Using the gene therapy article below, answer these questions:
(a) How old was Jesse Gelsinger when he died?
(b) Which viral vector does Dimension's therapy use?
(c) How did the RAC vote on the proposed OTC trial?

*Extract provided:*
Start of Block
Jesse Gelsinger was 18 and healthy when he died in 1999 during a gene-therapy experiment. He had a condition called ornithine transcarbamylase deficiency (OTC), but it was under control through a combination of diet and medication. Like others with the disorder, Gelsinger lacked a functional enzyme involved in breaking down ammonia, a waste product of protein metabolism that becomes toxic when its levels become too high. The gene therapy that he received used a viral vector to introduce a normal gene for the enzyme.
Gene therapy remains an obvious route to treat OTC. Simply adding the missing gene has been shown to repair metabolism in mice. But the memory of what happened to Gelsinger has slowed progress in gene therapy for any condition.
That memory was firmly on the agenda at a meeting of the US National Institutes of Health’s Recombinant DNA Advisory Committee (RAC) last week. The RAC evaluates proposals to use modified DNA in human trials, and presenting to it were Cary Harding, a medical geneticist at Oregon Health and Science University in Portland, and Sam Wadsworth, chief scientific officer at Dimension Therapeutics in Cambridge, Massachusetts. The duo were proposing the first new trial of gene therapy for OTC.
Harding and the researchers at Dimension argue that the technology and our understanding of physiology have advanced enough since 1999 to try it again in people. Gelsinger died after his body overreacted to the vector used to introduce the OTC gene. Dimension’s therapy uses a different viral vector, called AAV8, which has been tested numerous times in people with other conditions, with few adverse effects.
Such assurances were not enough for the RAC, and particularly not for its bioethicists and historians. Dawn Wooley, a virologist at Wright State University in Dayton, Ohio, pointed out that an RAC panel raised concerns about Gelsinger’s trial in 1995, but decided to let the test go ahead. “We can’t let it happen again, we cannot,” she says.
Perhaps the greatest indication of how Gelsinger’s death haunts the RAC came when one member suggested that the researchers explain in the consent form to be sent to prospective participants that someone had died in a similar study and attracted media attention.
There are some scientific reasons to be careful. AAV8 can cause mild liver toxicity in healthy people, and the steroids used to treat that could lead to complications in people with OTC. With so little known about these effects, the RAC members suggested that the researchers lower the dose to one that is more likely to be safe, even if it is potentially not effective.
After some discussion, the RAC voted unanimously to approve the trial. However, that came with a long list of conditions, including that the treatment first be tested in a second animal species. The researchers disagree with most of the conditions, believing that more expensive animal trials will add nothing. They feel that they are being held to a different standard from most trials.
Dimension still plans to submit an application to the US Food and Drug Administration (FDA) later this year to start a clinical trial. It is unclear how heavily the RAC’s recommendations weigh into FDA decisions, but Wadsworth says that the company will conduct its trials overseas if necessary. “These patients have been waiting a long time,” he says.
He is right. Therapies can be tested in non-human animals only for so long — at some point, volunteers such as Gelsinger must step forward. Yet the echoes of a trial done 17 years ago cannot be easily silenced. In fact, Gelsinger’s name came up several times at the RAC meeting. Researchers from the University of Pennsylvania in Philadelphia had even mentioned him earlier that morning, when proposing the first human trial of CRISPR gene-editing technology as a treatment for cancer. The RAC approved that proposal, but its implication was clear: take care. Avoidable failures could stymie CRISPR research for decades. History must not repeat itself.
End of Block
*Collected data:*
Start of Block
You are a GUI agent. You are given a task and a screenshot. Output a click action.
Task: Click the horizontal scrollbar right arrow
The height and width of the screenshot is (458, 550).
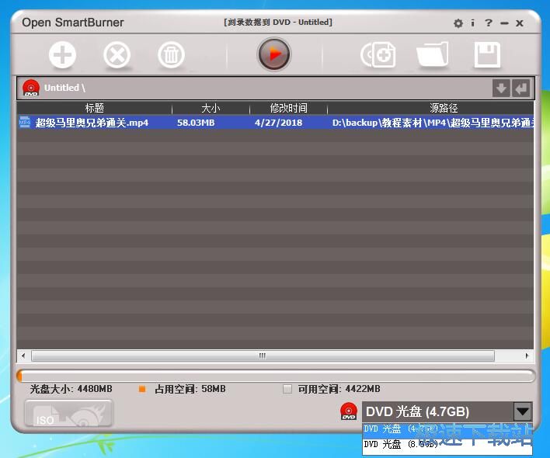(x=528, y=356)
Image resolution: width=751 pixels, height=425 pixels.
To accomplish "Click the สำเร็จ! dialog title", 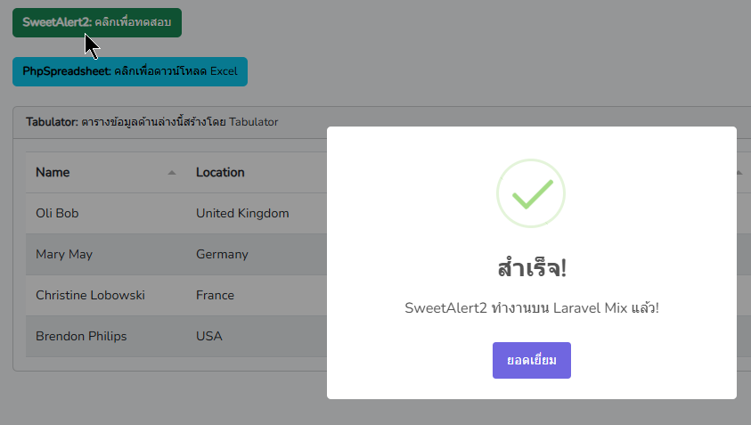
End of Block
*Reply to the exercise:*
(a) 18
(b) AAV8
(c) It voted unanimously to approve the trial, with a long list of conditions.